How many ways are there to arrange 10 distinct men and 10 distinct women on 7 seats, such that no 2 women are together? The part where the number of seats are limited is causing a difficulty. Seating all of the men and women with this restriction is easy. But the restriction on number of seats mixed it all up.
 A: The condition that no two women sit together warrants that you pick m number of men out of 10 men and n women out of 10 women such that n = 1, 2 or 3 or 4.
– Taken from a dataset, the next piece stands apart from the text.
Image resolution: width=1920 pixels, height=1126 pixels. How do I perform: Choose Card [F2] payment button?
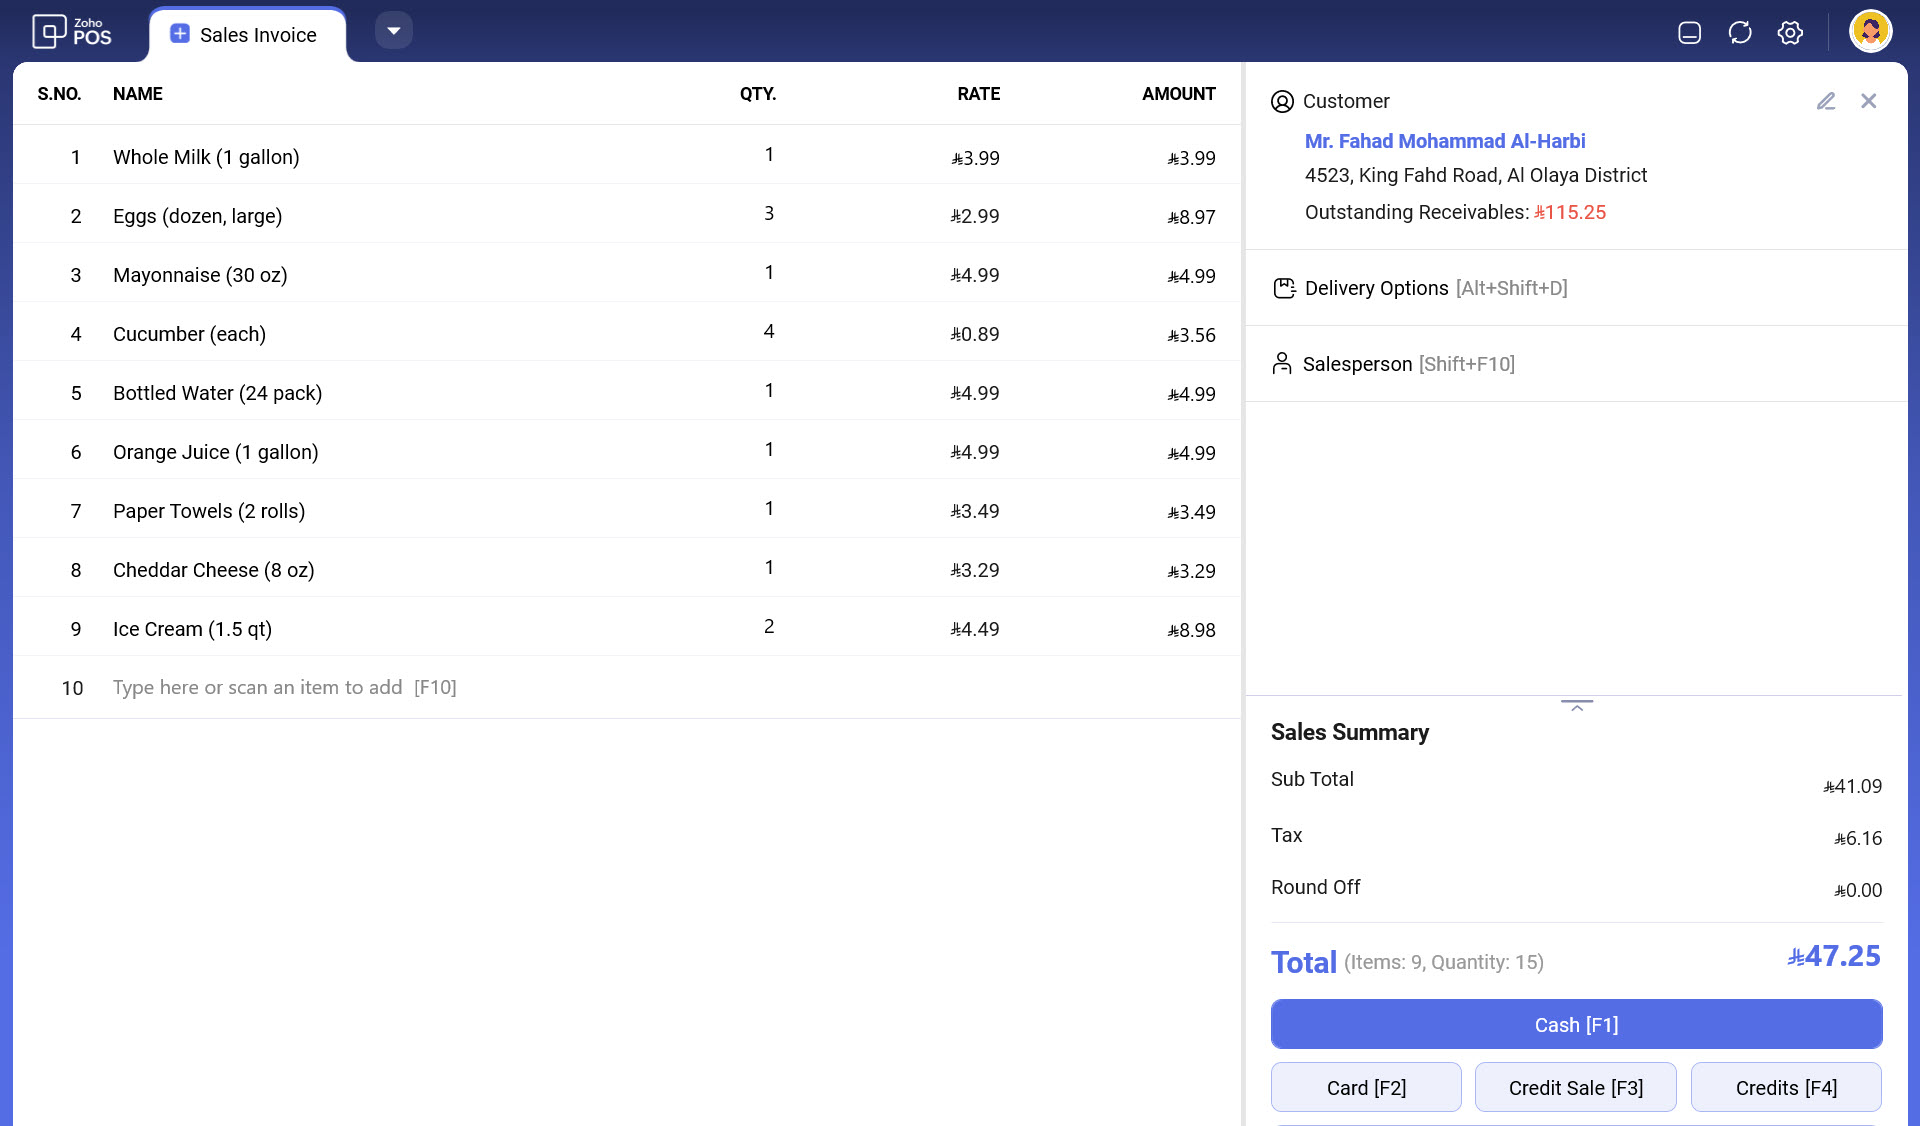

For n = 1:  The number of ways you can choose 1 of 10 women is ${10\choose1}$ and the rest of the six men are chosen in ${10\choose6}$.  Having chosen this, now we need to make sure that these women don't sit together. For n = 1, it is straight 7 ways you can arrange the woman and 6! ways you can arrange the men in remainder of the six seats.  Thus the total arrangement is ${10\choose1}{10\choose6}7.6!$
For n = 2: In a similar argument.The number of ways you can choose 2 of 10 women is ${10\choose2}$ and the rest of the five men are chosen in ${10\choose5}$.  Having chosen this, now we need to make sure that these women don't sit together.we want to fill $2$ women around $5$ men, then we have a total number of arrangements that is  ${(5+1)\choose 2}. 2! 5!$.  Thus the total arrangement is ${10\choose2}{10\choose5}{6\choose2}2!.5!$
For n= 3:In a similar argument.The number of ways you can choose 3 of 10 women is ${10\choose3}$ and the rest of the 4 men are chosen in ${10\choose4}$.  Having chosen this, now we need to make sure that these women don't sit together.we want to fill $3$ women around $4$ men, then we have a total number of arrangements that is  ${(4+1)\choose 3}. 3! 4!$.  Thus the total arrangement is ${10\choose3}{10\choose4}{5\choose3}3!.4!$
For n = 4: In a similar argument.The number of ways you can choose 4 of 10 women is ${10\choose4}$ and the rest of the 3 men are chosen in ${10\choose3}$.we want to fill $4$ women around $3$ men, then we have a total number of arrangements that is  ${(3+1)\choose 4}. 4! 3!$.  Thus the total arrangement is ${10\choose4}{10\choose3}{4\choose4}4!.3!$
The final answer is sum up all cases.